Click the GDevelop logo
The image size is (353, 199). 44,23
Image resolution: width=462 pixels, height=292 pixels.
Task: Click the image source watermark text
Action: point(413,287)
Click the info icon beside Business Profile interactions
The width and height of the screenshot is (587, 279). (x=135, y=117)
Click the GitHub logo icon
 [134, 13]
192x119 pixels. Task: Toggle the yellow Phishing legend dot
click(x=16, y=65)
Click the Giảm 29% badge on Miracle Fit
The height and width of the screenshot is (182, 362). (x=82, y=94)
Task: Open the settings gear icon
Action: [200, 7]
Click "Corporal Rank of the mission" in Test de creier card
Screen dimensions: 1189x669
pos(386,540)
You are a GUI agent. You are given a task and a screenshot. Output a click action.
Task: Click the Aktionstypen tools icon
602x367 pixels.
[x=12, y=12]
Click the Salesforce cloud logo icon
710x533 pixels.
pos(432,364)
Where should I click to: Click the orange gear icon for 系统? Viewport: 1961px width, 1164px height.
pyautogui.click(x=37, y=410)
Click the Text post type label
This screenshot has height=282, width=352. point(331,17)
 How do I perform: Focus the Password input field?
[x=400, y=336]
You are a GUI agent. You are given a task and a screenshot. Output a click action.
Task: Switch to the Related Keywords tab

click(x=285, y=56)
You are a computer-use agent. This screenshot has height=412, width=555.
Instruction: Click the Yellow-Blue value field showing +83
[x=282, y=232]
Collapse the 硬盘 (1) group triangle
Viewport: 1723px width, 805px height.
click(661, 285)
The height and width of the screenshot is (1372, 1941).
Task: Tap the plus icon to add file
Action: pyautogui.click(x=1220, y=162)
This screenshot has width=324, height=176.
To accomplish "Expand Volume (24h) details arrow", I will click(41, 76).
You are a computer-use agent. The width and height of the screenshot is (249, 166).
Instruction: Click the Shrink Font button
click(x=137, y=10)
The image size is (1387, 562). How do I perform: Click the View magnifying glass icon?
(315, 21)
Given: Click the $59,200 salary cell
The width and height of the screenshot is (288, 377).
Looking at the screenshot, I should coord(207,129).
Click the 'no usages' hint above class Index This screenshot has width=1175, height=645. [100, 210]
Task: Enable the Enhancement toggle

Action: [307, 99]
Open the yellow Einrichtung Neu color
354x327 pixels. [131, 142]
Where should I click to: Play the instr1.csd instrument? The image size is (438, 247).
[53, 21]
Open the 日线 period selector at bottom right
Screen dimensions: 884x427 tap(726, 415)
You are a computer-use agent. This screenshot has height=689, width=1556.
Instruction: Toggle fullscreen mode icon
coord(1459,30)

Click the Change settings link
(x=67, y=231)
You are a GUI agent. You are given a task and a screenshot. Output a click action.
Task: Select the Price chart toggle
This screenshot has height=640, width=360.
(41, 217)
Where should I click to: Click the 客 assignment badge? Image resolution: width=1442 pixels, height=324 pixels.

----

● **Exercise brief**
Rewrite the listing above with each "GUI agent" changed to "screen agent", keeping everything else the same.

● **Task solution**
Click the GDevelop logo
The image size is (353, 199). 44,23
Image resolution: width=462 pixels, height=292 pixels.
Task: Click the image source watermark text
Action: point(413,287)
Click the info icon beside Business Profile interactions
The width and height of the screenshot is (587, 279). (x=135, y=117)
Click the GitHub logo icon
 [134, 13]
192x119 pixels. Task: Toggle the yellow Phishing legend dot
click(x=16, y=65)
Click the Giảm 29% badge on Miracle Fit
The height and width of the screenshot is (182, 362). (x=82, y=94)
Task: Open the settings gear icon
Action: [200, 7]
Click "Corporal Rank of the mission" in Test de creier card
Screen dimensions: 1189x669
pos(386,540)
You are a screen agent. You are given a task and a screenshot. Output a click action.
Task: Click the Aktionstypen tools icon
602x367 pixels.
[x=12, y=12]
Click the Salesforce cloud logo icon
710x533 pixels.
pos(432,364)
Where should I click to: Click the orange gear icon for 系统? Viewport: 1961px width, 1164px height.
pyautogui.click(x=37, y=410)
Click the Text post type label
This screenshot has height=282, width=352. point(331,17)
 How do I perform: Focus the Password input field?
[x=400, y=336]
You are a screen agent. You are given a task and a screenshot. Output a click action.
Task: Switch to the Related Keywords tab

click(x=285, y=56)
You are a computer-use agent. This screenshot has height=412, width=555.
Instruction: Click the Yellow-Blue value field showing +83
[x=282, y=232]
Collapse the 硬盘 (1) group triangle
Viewport: 1723px width, 805px height.
click(661, 285)
The height and width of the screenshot is (1372, 1941).
Task: Tap the plus icon to add file
Action: pyautogui.click(x=1220, y=162)
This screenshot has width=324, height=176.
To accomplish "Expand Volume (24h) details arrow", I will click(41, 76).
You are a computer-use agent. The width and height of the screenshot is (249, 166).
Instruction: Click the Shrink Font button
click(x=137, y=10)
The image size is (1387, 562). How do I perform: Click the View magnifying glass icon?
(315, 21)
Given: Click the $59,200 salary cell
The width and height of the screenshot is (288, 377).
Looking at the screenshot, I should coord(207,129).
Click the 'no usages' hint above class Index This screenshot has width=1175, height=645. [100, 210]
Task: Enable the Enhancement toggle

Action: [307, 99]
Open the yellow Einrichtung Neu color
354x327 pixels. [131, 142]
Where should I click to: Play the instr1.csd instrument? The image size is (438, 247).
[53, 21]
Open the 日线 period selector at bottom right
Screen dimensions: 884x427 tap(726, 415)
You are a computer-use agent. This screenshot has height=689, width=1556.
Instruction: Toggle fullscreen mode icon
coord(1459,30)

Click the Change settings link
(x=67, y=231)
You are a screen agent. You are given a task and a screenshot. Output a click action.
Task: Select the Price chart toggle
This screenshot has height=640, width=360.
(41, 217)
Where should I click to: Click the 客 assignment badge? Image resolution: width=1442 pixels, height=324 pixels.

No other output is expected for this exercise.